Once I knew where to look, Choffee's was easy to find and I realized I had actually been there before to grab a coffee on my way to Humpy's. I had no idea that the little storefront could churn out breakfast and lunch as well.

"We make almost everything from scratch: our sides, dressings, salsa, baked goods, etc.," CEO Barbara Whitney told me. "We take pride in that fact."

She and her partner David Seube collaborated on a menu that is well thought out and miles beyond the average turkey and Swiss.

Each sandwich is constructed with taste and texture in mind. Instead of lettuce, many of the items feature sprouts, which is my go-to green of choice. Sprouts have crunch and a more complex flavor than watery lettuce. Sandwich toppings are as varied and diverse as raspberry-chipotle cream cheese, grilled zucchini and walnuts.

Even the tuna salad is a complete departure from the norm. The C.K. tuna sandwich ($9.95, whole) is paired with mango, sprouts, tomato, onions, avocado, pepperjack cheese, red peppers and pepperoncini -- a powerhouse combination of flavors.

The BLT ($9.95, whole) can be made snazzier with jalapenos ($.75), avocado ($1.25), cream cheese ($.85) and even two eggs ($3). There are hot sandwiches as well: The Little Italy ($9.75, whole) is a grilled savory stack of turkey, melted provolone, roasted sweet peppers, tomato, onion, sprouts and a drizzle of vinaigrette.

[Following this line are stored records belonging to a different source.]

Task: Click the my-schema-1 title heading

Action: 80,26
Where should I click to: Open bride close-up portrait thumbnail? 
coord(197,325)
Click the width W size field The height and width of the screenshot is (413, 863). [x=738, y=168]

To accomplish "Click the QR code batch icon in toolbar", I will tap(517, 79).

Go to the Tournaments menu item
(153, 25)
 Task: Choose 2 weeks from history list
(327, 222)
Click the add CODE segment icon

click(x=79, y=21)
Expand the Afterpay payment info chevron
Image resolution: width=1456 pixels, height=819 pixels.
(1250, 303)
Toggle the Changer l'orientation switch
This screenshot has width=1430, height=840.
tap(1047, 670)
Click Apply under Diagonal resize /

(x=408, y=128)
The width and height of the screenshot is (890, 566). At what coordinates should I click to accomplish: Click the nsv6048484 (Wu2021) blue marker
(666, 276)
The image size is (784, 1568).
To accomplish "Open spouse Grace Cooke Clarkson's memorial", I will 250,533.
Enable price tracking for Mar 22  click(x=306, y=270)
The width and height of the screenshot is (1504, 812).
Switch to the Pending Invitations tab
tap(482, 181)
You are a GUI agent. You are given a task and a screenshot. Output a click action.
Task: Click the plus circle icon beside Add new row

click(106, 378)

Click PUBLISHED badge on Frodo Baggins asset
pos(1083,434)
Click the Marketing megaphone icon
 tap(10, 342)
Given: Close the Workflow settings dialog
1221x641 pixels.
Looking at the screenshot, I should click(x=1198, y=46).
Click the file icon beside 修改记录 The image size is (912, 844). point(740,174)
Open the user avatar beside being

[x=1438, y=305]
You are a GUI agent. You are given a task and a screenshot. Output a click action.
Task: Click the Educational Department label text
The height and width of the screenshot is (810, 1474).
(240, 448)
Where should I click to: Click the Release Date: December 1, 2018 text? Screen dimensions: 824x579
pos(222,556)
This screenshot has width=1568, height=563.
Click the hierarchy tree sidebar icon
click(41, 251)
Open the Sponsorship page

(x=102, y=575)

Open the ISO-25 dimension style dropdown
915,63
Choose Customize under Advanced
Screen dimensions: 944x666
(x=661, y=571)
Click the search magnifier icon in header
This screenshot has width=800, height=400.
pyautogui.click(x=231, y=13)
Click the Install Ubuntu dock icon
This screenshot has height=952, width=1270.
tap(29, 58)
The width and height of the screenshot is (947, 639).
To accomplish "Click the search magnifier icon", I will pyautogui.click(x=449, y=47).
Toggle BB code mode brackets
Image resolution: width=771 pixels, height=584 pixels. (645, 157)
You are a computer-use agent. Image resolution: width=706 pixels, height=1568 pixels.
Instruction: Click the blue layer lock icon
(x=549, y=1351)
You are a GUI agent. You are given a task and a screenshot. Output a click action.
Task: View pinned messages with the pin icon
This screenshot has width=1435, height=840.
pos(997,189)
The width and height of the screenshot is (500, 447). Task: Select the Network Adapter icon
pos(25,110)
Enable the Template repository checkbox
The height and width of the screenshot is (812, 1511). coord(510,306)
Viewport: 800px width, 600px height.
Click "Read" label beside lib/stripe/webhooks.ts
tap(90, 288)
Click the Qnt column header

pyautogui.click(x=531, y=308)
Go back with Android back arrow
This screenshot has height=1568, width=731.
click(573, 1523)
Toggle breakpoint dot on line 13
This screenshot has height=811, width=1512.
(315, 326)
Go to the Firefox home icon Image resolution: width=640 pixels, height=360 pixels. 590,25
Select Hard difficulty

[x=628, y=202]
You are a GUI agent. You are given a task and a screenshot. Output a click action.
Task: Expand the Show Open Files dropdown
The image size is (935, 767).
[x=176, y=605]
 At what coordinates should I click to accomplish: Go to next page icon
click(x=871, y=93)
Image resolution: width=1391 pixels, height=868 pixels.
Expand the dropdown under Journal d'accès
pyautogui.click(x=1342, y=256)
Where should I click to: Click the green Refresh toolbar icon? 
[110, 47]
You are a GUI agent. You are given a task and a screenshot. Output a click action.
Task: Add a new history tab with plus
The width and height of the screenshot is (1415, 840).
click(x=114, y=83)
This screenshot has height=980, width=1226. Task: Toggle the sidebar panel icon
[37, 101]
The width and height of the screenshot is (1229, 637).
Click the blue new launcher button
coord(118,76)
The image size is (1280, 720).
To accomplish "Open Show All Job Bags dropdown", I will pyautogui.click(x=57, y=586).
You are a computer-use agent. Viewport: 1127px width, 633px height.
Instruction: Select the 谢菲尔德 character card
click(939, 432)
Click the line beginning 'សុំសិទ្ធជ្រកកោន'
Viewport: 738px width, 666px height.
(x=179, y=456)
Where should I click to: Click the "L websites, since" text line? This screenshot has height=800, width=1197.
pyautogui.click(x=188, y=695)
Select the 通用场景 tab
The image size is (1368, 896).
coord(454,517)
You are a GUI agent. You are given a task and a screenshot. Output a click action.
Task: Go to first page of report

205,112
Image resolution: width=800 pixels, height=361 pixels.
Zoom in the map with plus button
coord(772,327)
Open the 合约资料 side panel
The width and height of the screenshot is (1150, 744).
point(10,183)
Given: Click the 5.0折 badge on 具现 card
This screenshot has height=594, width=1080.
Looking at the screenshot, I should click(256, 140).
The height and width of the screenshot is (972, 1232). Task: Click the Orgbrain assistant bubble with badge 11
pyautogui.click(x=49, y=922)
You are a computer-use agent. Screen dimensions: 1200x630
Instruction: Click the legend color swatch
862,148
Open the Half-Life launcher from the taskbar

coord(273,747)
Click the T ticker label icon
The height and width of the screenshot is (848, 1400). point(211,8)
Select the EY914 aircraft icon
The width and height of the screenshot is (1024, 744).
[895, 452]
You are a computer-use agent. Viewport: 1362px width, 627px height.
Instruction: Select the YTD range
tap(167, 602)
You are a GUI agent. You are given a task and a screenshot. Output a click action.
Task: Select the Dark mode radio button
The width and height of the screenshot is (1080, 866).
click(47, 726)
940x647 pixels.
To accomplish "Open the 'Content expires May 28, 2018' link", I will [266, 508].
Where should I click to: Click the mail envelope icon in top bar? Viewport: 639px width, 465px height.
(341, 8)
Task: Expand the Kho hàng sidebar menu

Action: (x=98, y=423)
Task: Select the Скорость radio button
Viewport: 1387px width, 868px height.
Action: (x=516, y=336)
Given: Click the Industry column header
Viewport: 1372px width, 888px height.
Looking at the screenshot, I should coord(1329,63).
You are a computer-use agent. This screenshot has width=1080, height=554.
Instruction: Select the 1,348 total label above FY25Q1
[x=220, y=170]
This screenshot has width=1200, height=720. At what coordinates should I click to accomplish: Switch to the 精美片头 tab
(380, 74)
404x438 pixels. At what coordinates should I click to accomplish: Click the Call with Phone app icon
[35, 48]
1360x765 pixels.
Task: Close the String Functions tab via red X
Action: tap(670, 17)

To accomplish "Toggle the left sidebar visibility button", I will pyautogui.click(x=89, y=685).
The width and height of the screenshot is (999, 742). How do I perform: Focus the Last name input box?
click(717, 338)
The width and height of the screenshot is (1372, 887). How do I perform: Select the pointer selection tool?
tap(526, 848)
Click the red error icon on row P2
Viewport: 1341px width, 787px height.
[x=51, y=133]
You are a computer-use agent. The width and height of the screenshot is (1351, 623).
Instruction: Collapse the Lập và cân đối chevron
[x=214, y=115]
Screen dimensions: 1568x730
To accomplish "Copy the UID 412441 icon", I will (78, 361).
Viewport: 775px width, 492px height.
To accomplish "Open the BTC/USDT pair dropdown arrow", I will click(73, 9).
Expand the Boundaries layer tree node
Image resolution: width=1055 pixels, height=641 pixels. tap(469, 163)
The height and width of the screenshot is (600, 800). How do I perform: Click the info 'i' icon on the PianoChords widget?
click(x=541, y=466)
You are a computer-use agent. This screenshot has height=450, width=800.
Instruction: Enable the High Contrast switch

I ran in one day to grab a sandwich on my way home. Two tables marked the entrance and the place was only big enough for three people in line at a time, but the service was quick and efficient. I ordered the Far North Hoagie ($9.95, whole) with potato salad. I had heard about Choffee's famous cookies ($2-$3), but they were MIA on my visit. I cursed myself for being such a late riser.

Once home, I shared the hefty sandwich with my husband. Ham, turkey and salami were portioned generously on a soft hoagie roll, with enough veggies (sprouts, tomato, onion) to satisfy my green tooth. When he finished his half, my husband looked accusingly at me and told me I should have picked up another sandwich, so the next time I went, I was determined to order a plethora of goodies.

I showed up at 4:30 p.m. and the server told me that the food line shuts down at 4. Well, nuts. I went with a few items from the cold case and a bowl of tortilla soup ($4.95). The soup, while it made my car smell fantastic, was a bit mealy from sitting in the warmer. It would have been a lot better at lunchtime, perhaps with a spicy smoked turkey sandwich ($9.75, whole).

The chef salad ($10.25, double) was packed full of delicious things. Choffee's doesn't stint on flavor -- turkey, ham, salami, two types of cheese, slivered veggies and hard-boiled eggs were ramped up with the addition of house-made creamy basil dressing. The dressing was excellent. I imagine it would be a great accompaniment to one of the vegetarian sandwiches.

I also got a breakfast burrito with sausage ($4.95) that, perhaps due to the lateness of the hour, wasn't as tasty as I had hoped.

However, the salsa it came with was chunky and toothsome. Choffee's, with almost nine years of experience, knows how to create signature flavor profiles.

Choffee's is definitely for the earlier birds. Its fresh items are very fresh, and most of the menu is made in-house with an eye toward distinctive, appetizing twists. And if you get there early, there will probably be cookies.